TRECHO DA FONTE »
▬▬▬▬▬▬▬▬▬▬
Há quem acredite que a Bíblia Hebraica, ou pior, o próprio Eterno, seja cruel devido ao fato de tomar versículos isolados, e... não compreender o texto das Escrituras. Um desses trechos é o seguinte:
“Feliz aquele que pegar em teus pequeninos e der com eles nas pedras.” (Sl. 137:9)
Como pode o Eterno enaltecer o ato de pegar crianças e dar com eles nas pedras?
Na realidade, a compreensão desse versículo é totalmente diferente do que pode parecer à primeira vista.
A primeira coisa a compreender é que salmo não é mandamento, nem profecia, muito menos promessa. E, no salmo, não é o Eterno falando, nem tampouco psicografando, mas sim o salmista entoando uma canção.
Os salmos são cânticos que os sacerdotes e juízes de Israel escolheram para fins litúrgicos no Templo, ou para outras ocasiões especiais.
A segunda coisa a compreender é que o contexto não fala de crianças. Observe:
“Ah! Filha de Babilônia, devastadora; feliz aquele que te retribuir consoante nos fizeste a nós;
feliz aquele que pegar em teus pequeninos [עֹלָלַיִךְ - olalayikh] e der com eles nas pedra.” (Sl.137:8,9)
Acaso a Babilônia teria, literalmente uma filha? É claro que não! A ‘filha da Babilônia’ é uma personificação poética do Reino da Babilônia.
Da mesma forma, quando se fala aqui dos ‘pequeninos da Babilônia’, é uma referência aos babilônios em geral, e não a crianças!
Observe uma passagem com linguagem quase que idêntica, falando sobre Israel:
“Clama ao ETERNO, ó filha de Sião; corram as tuas lágrimas, como um ribeiro, de dia e de noite; não te dês repouso, nem descansem os teus olhos. Levanta-te, clama de noite no princípio das vigias; derrama o teu coração como águas diante do ETERNO! Levanta a ele as tuas mãos, pela vida de teus pequeninos [עֹלָלַיִךְ - olalayikh], que desfalecem de fome à entrada de todas as ruas.” (Lm. 2:18,19)
Repare que da mesma maneira, o Reino de Judá é chamado de ‘filha de Sião’. Sião é uma referência ao monte Sião, em Jerusalém. E os pequeninos são nada mais, nada menos que os próprios israelitas. Essa passagem também ajudará a compreender o contexto do salmo. Isso será visto mais adiante.
▬▬▬▬▬▬▬▬▬▬
TRECHO DOS DADOS »

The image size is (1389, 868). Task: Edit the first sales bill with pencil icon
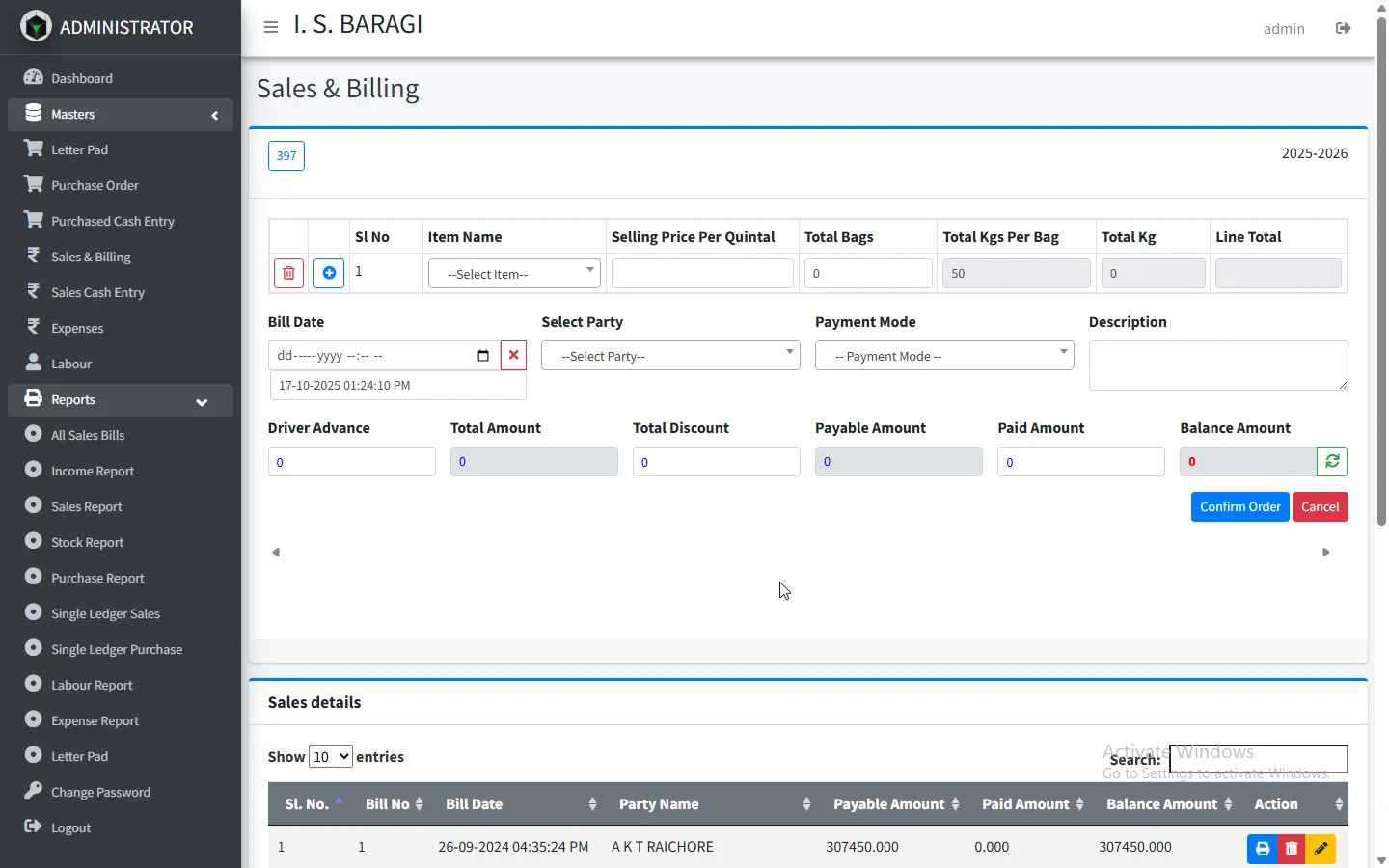[x=1321, y=849]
▬▬▬▬▬▬▬▬▬▬
TAREFAS A REALIZAR »
[1] No texto sobre o Salmo 137, o que significa a expressão "filha da Babilônia"?
[2] Escreva a continuação do texto sobre o Salmo 137, começando logo após a última frase apresentada.

RESPOSTAS »
[1] É uma personificação poética do Reino da Babilônia.

[2]
Voltando ao salmo, portanto, já vimos que quem fala é o salmista, e não o Eterno. E que ele não está se referindo a esmagar crianças contra a pedra, mas sim de vingança contra os babilônios.
E qual a razão dele estar se sentido assim? Para isso, observemos o começo do salmo:
“Junto aos rios de Babilônia, ali nos assentamos e nos pusemos a chorar, recordando-nos de Sião. Nos salgueiros que há no meio dela penduramos as nossas harpas, pois ali aqueles que nos levaram cativos nos pediam canções; e os que nos atormentavam, que os alegrássemos, dizendo: Cantai-nos um dos cânticos de Sião.” (Sl. 137:1-3)
Observe que o salmista está no exílio, na Babilônia. E o povo judeu na Babilônia estava sofrendo muito, sendo atormentado pelos babilônios.
Os babilônios debochavam dos judeus, pedindo que eles cantassem sobre sua terra, que tinha sido destruída. O tema do livro de Lamentações, citado acima, é exatamente esse: Todo o sofrimento que pelo qual o povo judeu passou.
A Babilônia havia sido particularmente cruel com o povo judeu: Além de ter devastado Judá, levou a maior parte do povo cativa, e destruiu o Templo do Eterno. E ainda submetia o povo judeu a tormentos no exílio.
É absolutamente natural, portanto, que o salmista estivesse muito angustiado. O salmo deve ser entendido exatamente como ele é: O clamor desesperado de um homem que viu tudo o que tinha, sua terra natal, tudo aquilo que lhe era precioso e sagrado, e até mesmo sua própria família e amigos arrasados, destruídos e despedaçados por uma nação estrangeira.
Para trazer aos dias atuais, seria como um judeu no campo de concentração, na 2a. Guerra Mundial, clamando por vingança contra o exército dos nazistas.
Esse clamor do salmista pede que o Eterno se vingue da Babilônia (vide verso 8), e é nesse sentido que ele diz: Feliz aquele que der com os babilônios nas pedras.
Ou seja, o salmista entende que feliz seria aquele por intermédio de quem o Eterno exercesse vingança e juízo sobre a Babilônia por todas as atrocidades cometidas contra o povo judeu.
E observe que ele não queria simplesmente vingança por vingança. Ele queria ser liberto da tirania Babilônia, e voltar para casa:
“Mas como entoaremos o cântico do ETERNO em terra estrangeira? Se eu me esquecer de ti, ó Jerusalém, esqueça-se a minha destra da sua destreza.” (Sl. 137:4,5)
Como se pode perceber, longe de ser um convite à barbárie e à crueldade, este trecho do salmo não é nada mais do que a oração emocionada, passional por assim dizer, de um homem desesperado, clamando por libertação e justiça.
Mesmo assim, sobra ainda uma pergunta: Por que os juízes de Israel escolheram esse salmo, com uma linguagem tão gráfica, para figurar entre os cânticos de Israel?
Há duas razões para isso. A primeira é justamente para ensinar que nós podemos derramar completamente os nossos corações perante o Criador.
Nossos sentimentos não são todos lindos e belos. Frequentemente temos ira, raiva, sentimos o peso da injustiça, e desejamos ver retribuição. E não há nada de errado em ser sincero com o Criador. Não precisamos esconder dEle esses sentimentos.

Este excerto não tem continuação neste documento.